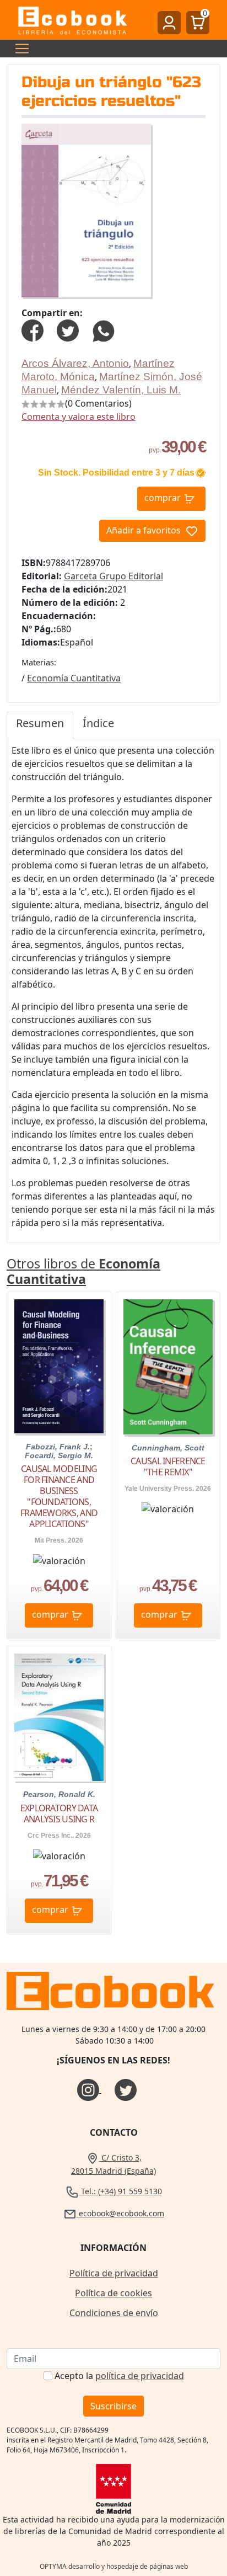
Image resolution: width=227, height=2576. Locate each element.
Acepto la (119, 2376)
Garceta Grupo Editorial (113, 576)
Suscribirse (113, 2406)
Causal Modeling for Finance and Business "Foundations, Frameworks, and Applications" (59, 1496)
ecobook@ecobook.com (120, 2213)
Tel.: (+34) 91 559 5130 (120, 2191)
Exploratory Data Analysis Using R (59, 1813)
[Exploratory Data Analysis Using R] (59, 1717)
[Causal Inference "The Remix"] (168, 1367)
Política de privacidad (113, 2273)
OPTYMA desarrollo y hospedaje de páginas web (114, 2566)
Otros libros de (83, 1271)
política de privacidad (139, 2376)
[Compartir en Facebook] (32, 329)
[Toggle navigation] (19, 48)
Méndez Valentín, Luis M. (121, 390)
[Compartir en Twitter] (68, 329)
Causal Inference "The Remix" (168, 1466)
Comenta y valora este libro (78, 416)
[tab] (40, 725)
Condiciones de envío (113, 2313)
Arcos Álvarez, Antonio (75, 363)
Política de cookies (113, 2293)
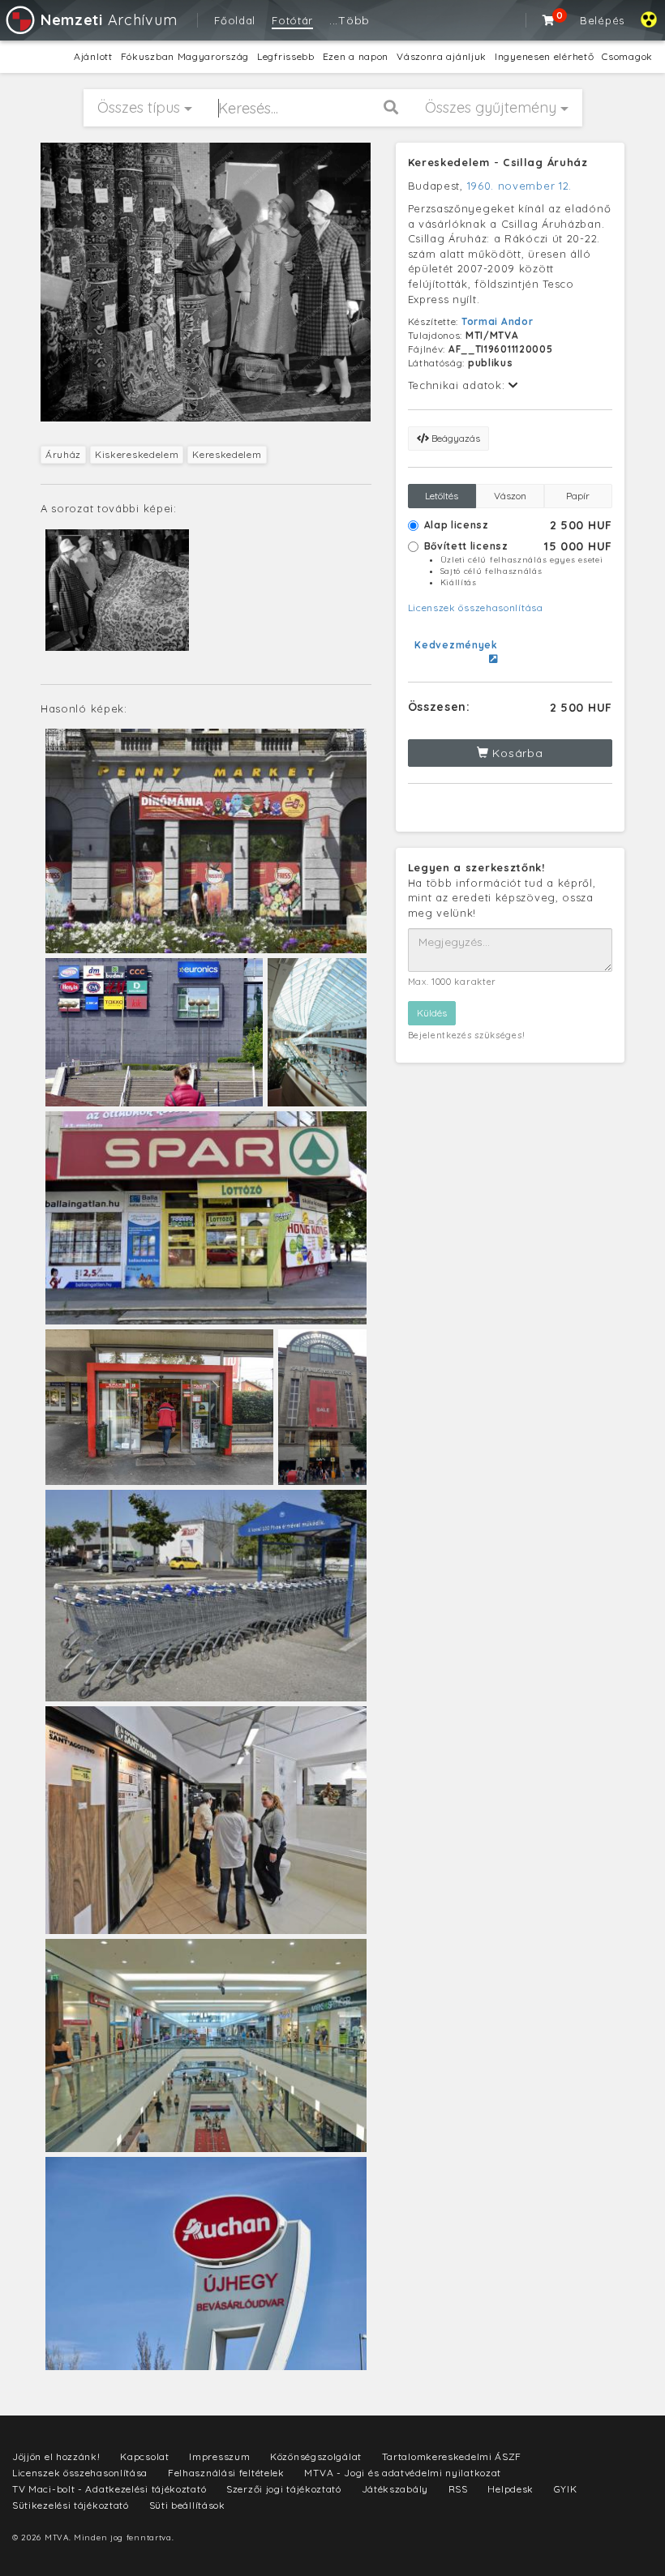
===
Exercise details: What is needed is an exact copy of every entry, with the pictures removed.

Task solution:
Image resolution: width=227, height=2576. Locate each element.
Acepto la (119, 2376)
Garceta Grupo Editorial (113, 576)
Suscribirse (113, 2406)
Causal Modeling for Finance and Business "Foundations, Frameworks, and Applications" (59, 1496)
ecobook@ecobook.com (120, 2213)
Tel.: (+34) 91 559 5130 (120, 2191)
Exploratory Data Analysis Using R (59, 1813)
[Exploratory Data Analysis Using R] (59, 1717)
[Causal Inference "The Remix"] (168, 1367)
Política de privacidad (113, 2273)
OPTYMA desarrollo y hospedaje de páginas web (114, 2566)
Otros libros de (83, 1271)
política de privacidad (139, 2376)
[Compartir en Facebook] (32, 329)
[Toggle navigation] (19, 48)
Méndez Valentín, Luis M. (121, 390)
[Compartir en Twitter] (68, 329)
Causal Inference "The Remix" (168, 1466)
Comenta y valora este libro (78, 416)
[tab] (40, 725)
Condiciones de envío (113, 2313)
Arcos Álvarez, Antonio (75, 363)
Política de cookies (113, 2293)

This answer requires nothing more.